Isatis.neo quickly groups borehole samples into homogeneous classes (e.g., facies, geological or mining domains) in an automatic way. Those who have seen the tool run qualifies it as impressive.


Classifying samples into geological domains is a fastidious and somewhat subjective step in geological modeling. Geovariances and Mines Paris Tech have developed a combination of Geostatistical Hierarchical Clustering (‘GHC’) and Support Vector Machine (‘SVM’) to reduce the subjectivity and improve the productivity of that crucial step of MRE. In particular, updating an existing sample classification occurs in a shorter time than traditional methods with more flexibility and dynamism.

GHC is a clustering algorithm that respects the spatial connectivity of data, forming subsets according to the degree of similarity between samples, eventually assigning a domain to each sample. SVM is a machine learning algorithm used when working with big data sets. In the first step, a fraction of the samples are classified using GHC, and in the second step, the remaining samples are classified using SVM supervised by the result of the first classification. Using hybrid classification speeds up the classification procedure.

Geovariances has tested GHC and SVM algorithms for fast and flexible sample classification with updating capacities with an actual 3D data set, which BHP Billiton kindly provided. The case study dataset consists of about 2.120 vertical drill holes, with 114.842 samples and 45 variables.

To begin with, a first drill hole campaign (65.468 samples) was taken into account. The dissimilarity between the samples is based on five numerical variables (Fe, Al2O3, SiO2, and spectral measurements of hematite and goethite) and a categorical variable (weathering). A weight was attributed to each variable based on its relevance to the overall domaining rationale. Post-processing tools were used to smooth the output (variable with a given domain assigned to each sample).
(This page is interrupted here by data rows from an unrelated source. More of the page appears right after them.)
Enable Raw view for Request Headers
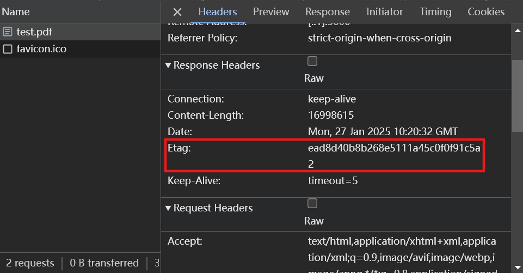Image resolution: width=523 pixels, height=273 pixels. coord(312,204)
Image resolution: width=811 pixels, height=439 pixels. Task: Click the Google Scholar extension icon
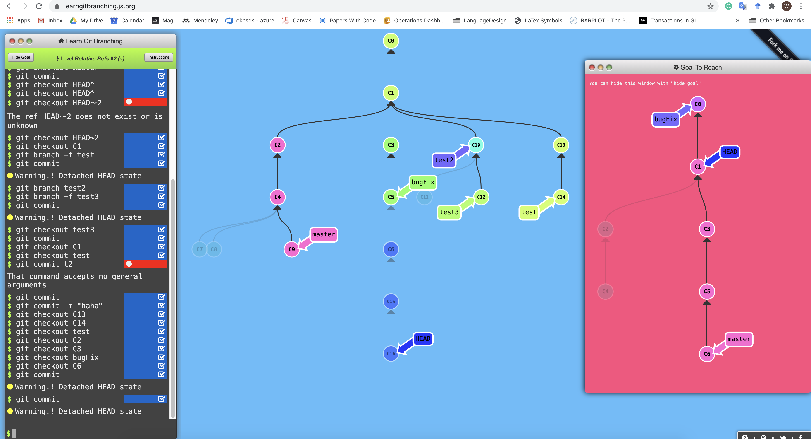click(757, 6)
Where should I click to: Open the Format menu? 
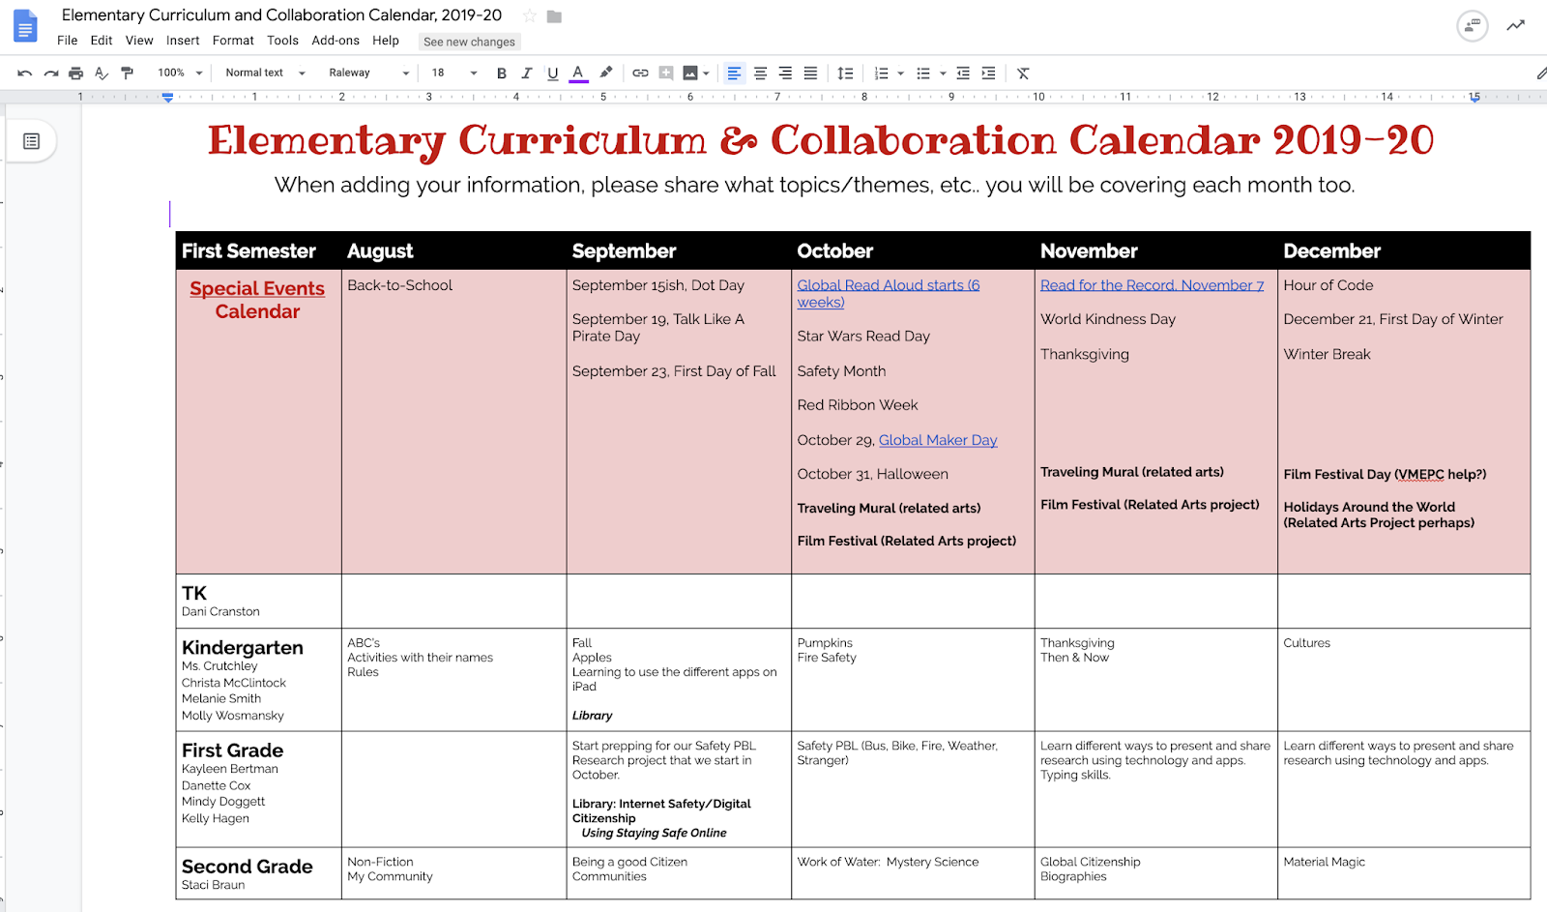point(232,41)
In a second time, a second campaign (49.374 samples) with additional data information was added and classification was updated using SVM with the same weights.

Geostatistical Hierarchical Clustering and Support Vector Machine techniques give similar results to manual classification for both campaigns, but they have the added benefits of being able to integrate many variables (such as grade, structural data, lithology, etc.) easily and update quickly and flawlessly with new data.